We have a $14 trillion economy.  The idea that presidents can control it lies between an exaggeration and an illusion.  Our presidential preferences ought to reflect judgments about candidates' character, values, competence and their views on issues where what they think counts: foreign policy; long-term economic and social policy -- how they would tax and spend; health care; immigration.  Forget the business cycle, says columnist Robert Samuelson.

True, presidents try to manipulate it:

  • In 1971, President Richard Nixon imposed wage and price controls in part to prevent inflation from jeopardizing his reelection.
  • The economy boomed in 1972, but the controls were a time-delayed disaster; when they were removed, inflation exploded to 12 percent in 1974.
  • In 1980, the Carter administration adopted credit controls to squelch raging inflation; the result was a short recession -- a complete surprise -- that probably sealed Jimmy Carter's defeat in November.

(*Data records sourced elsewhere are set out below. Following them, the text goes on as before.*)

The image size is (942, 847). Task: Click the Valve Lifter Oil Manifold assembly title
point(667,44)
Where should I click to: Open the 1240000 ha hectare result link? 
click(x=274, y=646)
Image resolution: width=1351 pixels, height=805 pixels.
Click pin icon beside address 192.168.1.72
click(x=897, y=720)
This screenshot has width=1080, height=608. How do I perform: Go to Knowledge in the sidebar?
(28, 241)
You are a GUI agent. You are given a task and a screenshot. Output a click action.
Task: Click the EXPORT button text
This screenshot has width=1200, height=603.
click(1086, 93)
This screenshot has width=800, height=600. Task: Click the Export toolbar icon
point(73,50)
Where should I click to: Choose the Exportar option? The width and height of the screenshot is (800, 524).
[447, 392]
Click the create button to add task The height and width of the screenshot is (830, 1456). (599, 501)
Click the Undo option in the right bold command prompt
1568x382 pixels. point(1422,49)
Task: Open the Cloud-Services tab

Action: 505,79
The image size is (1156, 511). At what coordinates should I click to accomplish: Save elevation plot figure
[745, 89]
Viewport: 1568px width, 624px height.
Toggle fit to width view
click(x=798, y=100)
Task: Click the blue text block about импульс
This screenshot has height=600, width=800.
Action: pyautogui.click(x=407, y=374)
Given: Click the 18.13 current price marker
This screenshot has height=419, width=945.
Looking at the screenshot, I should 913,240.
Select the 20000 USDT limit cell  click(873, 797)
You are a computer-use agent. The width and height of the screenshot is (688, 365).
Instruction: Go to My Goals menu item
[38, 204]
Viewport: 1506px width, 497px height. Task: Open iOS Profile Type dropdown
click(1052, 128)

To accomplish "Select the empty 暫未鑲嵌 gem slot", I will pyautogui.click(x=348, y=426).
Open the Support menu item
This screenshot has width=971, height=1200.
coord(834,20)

History's long view teaches the same lesson. No president tried harder, with good reason, to influence the business cycle than Franklin Roosevelt:

  • When he took office in 1933, unemployment was roughly 25 percent.
  • By executive order and congressional legislation, FDR effectively abandoned the gold standard, adopted deposit insurance, tried to prop up falling farm and factory prices, rescued many defaulting homeowners, regulated the stock market, and embarked on massive public works.

With what result?  Well, leaving the gold standard aided recovery.  But some economic research suggests that other New Deal measures may have frustrated revival.  In any case, all of them together didn't end the Great Depression.  World War II did that. In 1939 unemployment was still 17 percent.